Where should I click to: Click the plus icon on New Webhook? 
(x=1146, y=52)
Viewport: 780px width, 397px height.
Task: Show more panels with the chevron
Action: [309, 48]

- - - - -

What to do: Would you reproduce the whole listing above, word for word?

Response to this task:
Where should I click to: Click the plus icon on New Webhook? 
(x=1146, y=52)
Viewport: 780px width, 397px height.
Task: Show more panels with the chevron
Action: [309, 48]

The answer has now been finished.